Narrow the data below down to the lines containing "computer".

*** Input data ***

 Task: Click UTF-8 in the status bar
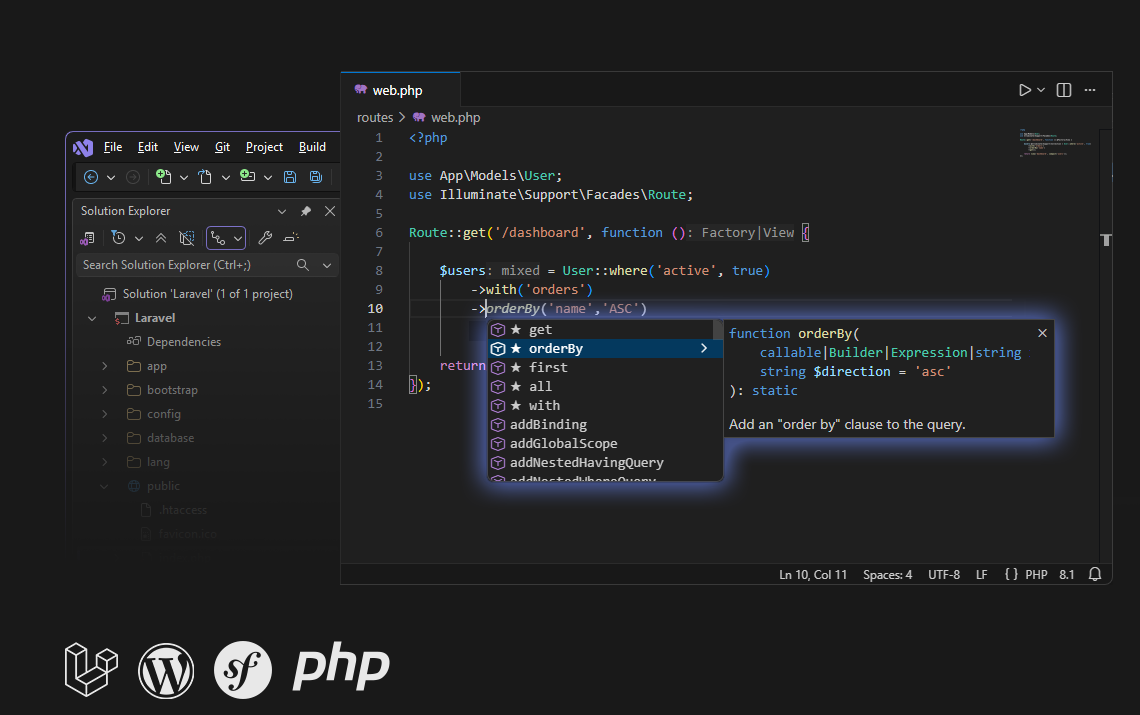[x=943, y=574]
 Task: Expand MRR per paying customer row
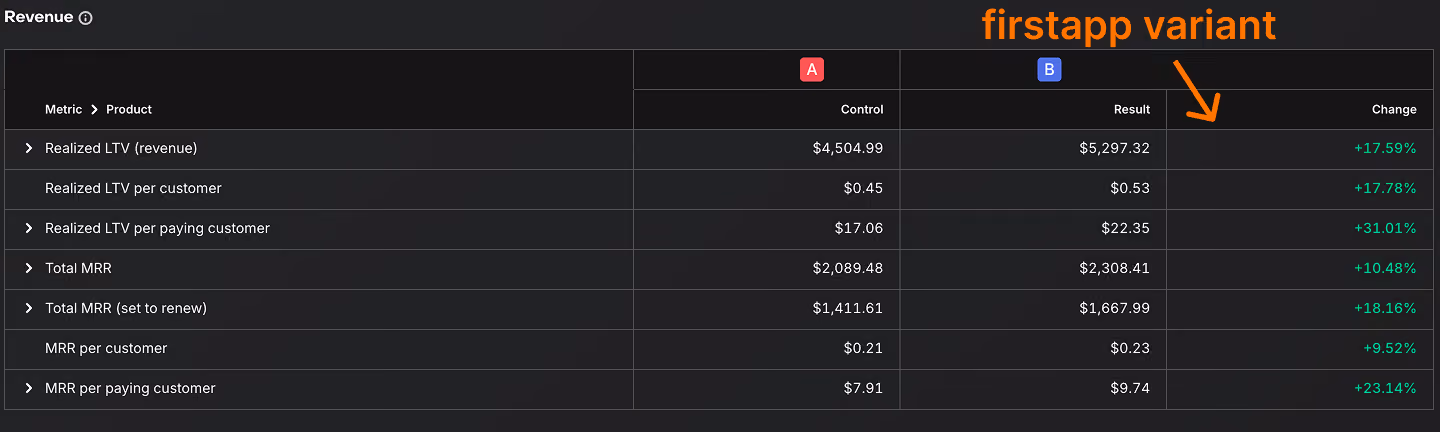tap(29, 388)
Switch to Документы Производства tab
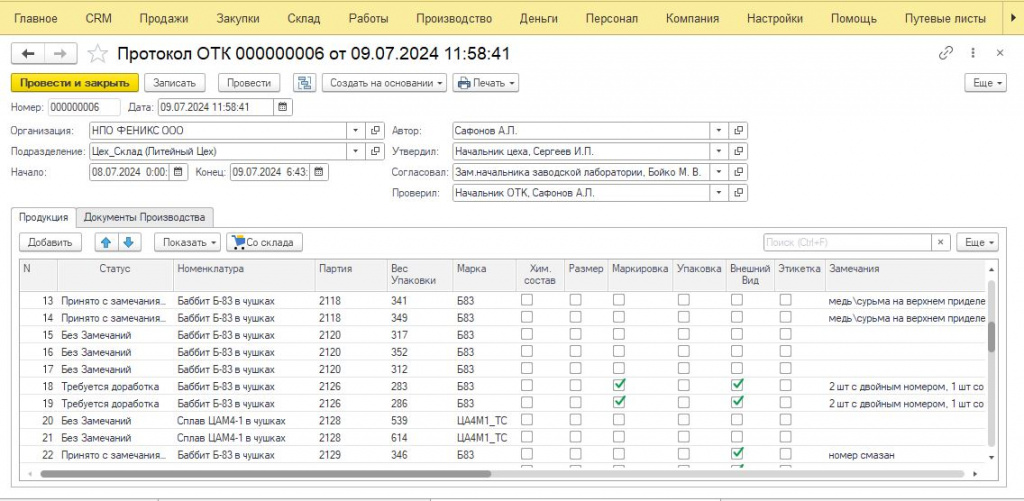 pos(144,218)
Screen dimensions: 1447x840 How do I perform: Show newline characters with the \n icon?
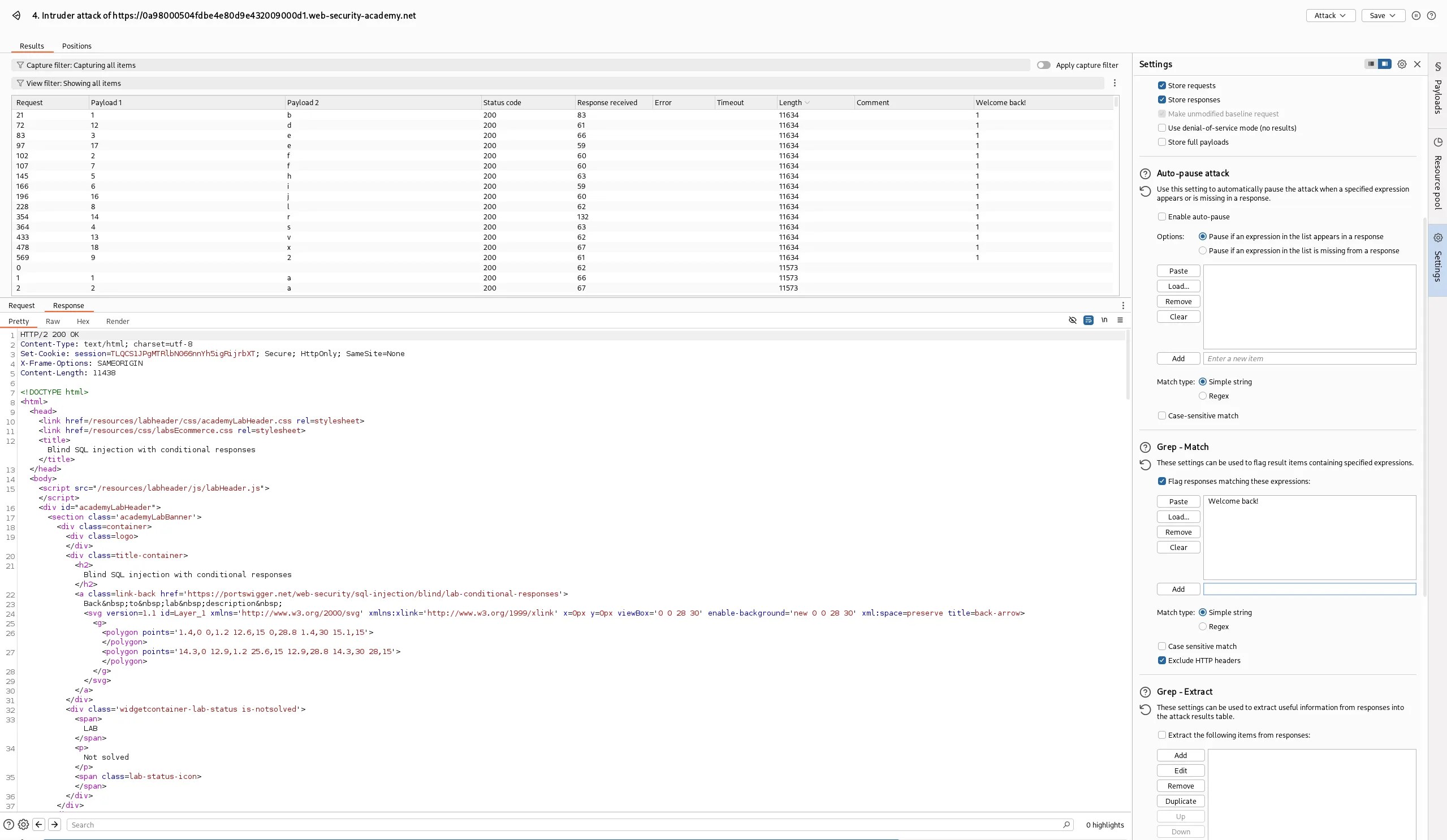click(x=1104, y=321)
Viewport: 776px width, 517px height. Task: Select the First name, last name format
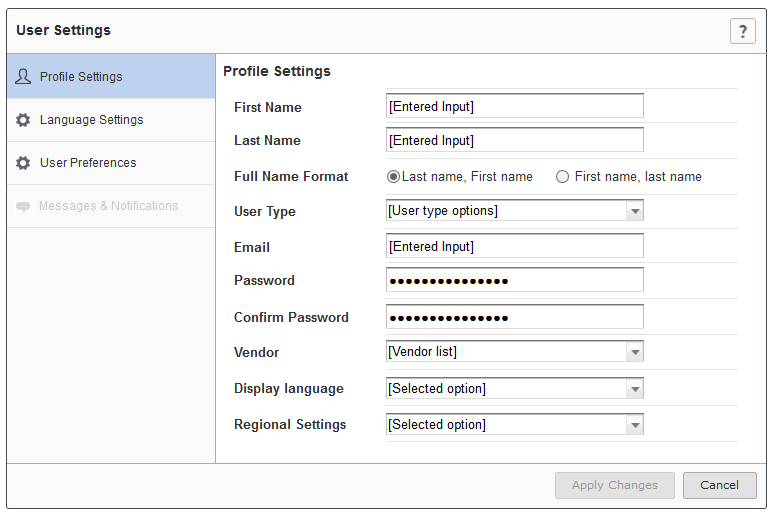coord(562,177)
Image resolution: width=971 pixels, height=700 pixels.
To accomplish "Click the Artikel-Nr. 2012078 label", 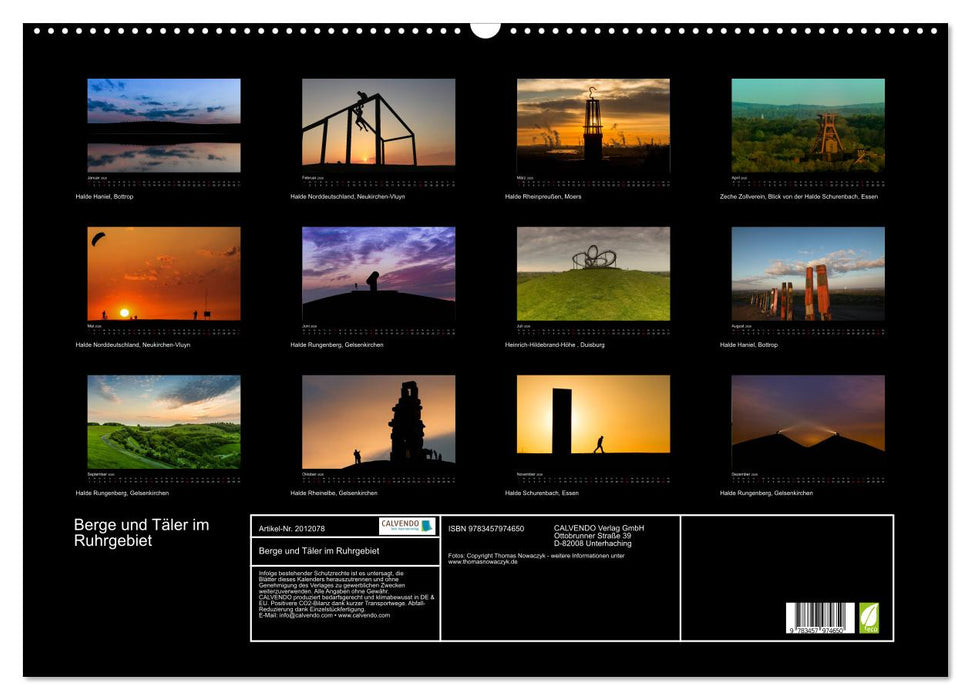I will pyautogui.click(x=292, y=530).
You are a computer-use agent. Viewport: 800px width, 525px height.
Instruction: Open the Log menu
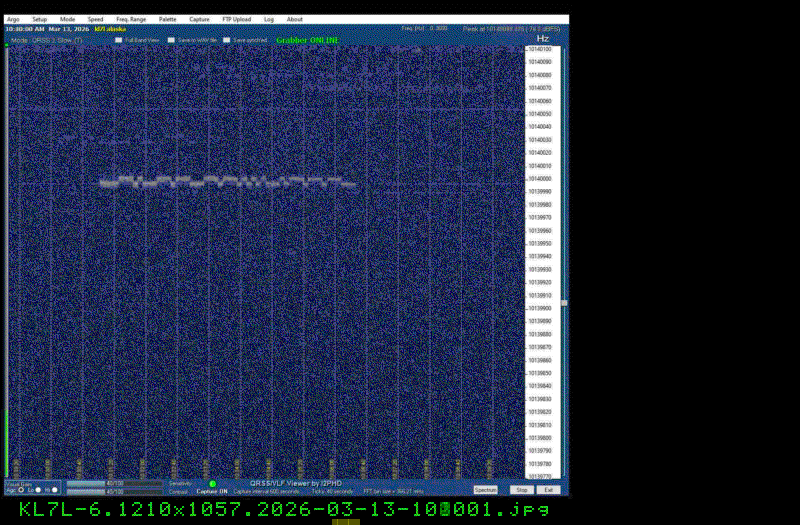pyautogui.click(x=269, y=19)
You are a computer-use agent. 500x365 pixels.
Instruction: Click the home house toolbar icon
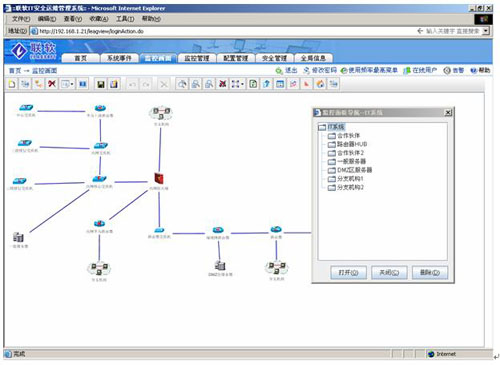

*** End of Input data ***

◆ Reply to the exercise ◆
You are a computer-use agent. Viewport: 800px width, 525px height.
You are a computer-use agent. 500x365 pixels.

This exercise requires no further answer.